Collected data
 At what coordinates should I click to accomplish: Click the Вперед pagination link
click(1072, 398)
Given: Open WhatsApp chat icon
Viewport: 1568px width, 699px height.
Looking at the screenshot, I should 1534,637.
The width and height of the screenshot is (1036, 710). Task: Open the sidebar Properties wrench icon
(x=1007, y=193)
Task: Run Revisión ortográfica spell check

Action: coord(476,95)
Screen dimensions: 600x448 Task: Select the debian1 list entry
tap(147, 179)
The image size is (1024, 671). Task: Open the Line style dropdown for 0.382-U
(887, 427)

# Required work:
Copy out all of the records verbatim.

# Your solution:
 At what coordinates should I click to accomplish: Click the Вперед pagination link
click(1072, 398)
Given: Open WhatsApp chat icon
Viewport: 1568px width, 699px height.
Looking at the screenshot, I should 1534,637.
The width and height of the screenshot is (1036, 710). Task: Open the sidebar Properties wrench icon
(x=1007, y=193)
Task: Run Revisión ortográfica spell check

Action: coord(476,95)
Screen dimensions: 600x448 Task: Select the debian1 list entry
tap(147, 179)
The image size is (1024, 671). Task: Open the Line style dropdown for 0.382-U
(887, 427)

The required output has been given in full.